• [DATA IN THIS EXERCISE]:
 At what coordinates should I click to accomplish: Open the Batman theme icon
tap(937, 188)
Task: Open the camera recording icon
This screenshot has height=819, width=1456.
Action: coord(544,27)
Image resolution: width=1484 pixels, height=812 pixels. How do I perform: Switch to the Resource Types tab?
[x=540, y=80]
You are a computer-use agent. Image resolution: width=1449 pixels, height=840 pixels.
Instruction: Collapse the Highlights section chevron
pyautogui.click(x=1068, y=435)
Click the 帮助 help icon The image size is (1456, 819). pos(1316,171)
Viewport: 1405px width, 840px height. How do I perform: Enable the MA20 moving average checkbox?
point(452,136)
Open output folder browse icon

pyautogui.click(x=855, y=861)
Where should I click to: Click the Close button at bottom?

• [WHAT NEEDS TO BE DONE]: Return exactly the lines of the data, and only those, from the line with "Click the 帮助" through the last line, inclusive.

• [ANSWER BELOW]:
Click the 帮助 help icon The image size is (1456, 819). pos(1316,171)
Viewport: 1405px width, 840px height. How do I perform: Enable the MA20 moving average checkbox?
point(452,136)
Open output folder browse icon

pyautogui.click(x=855, y=861)
Where should I click to: Click the Close button at bottom?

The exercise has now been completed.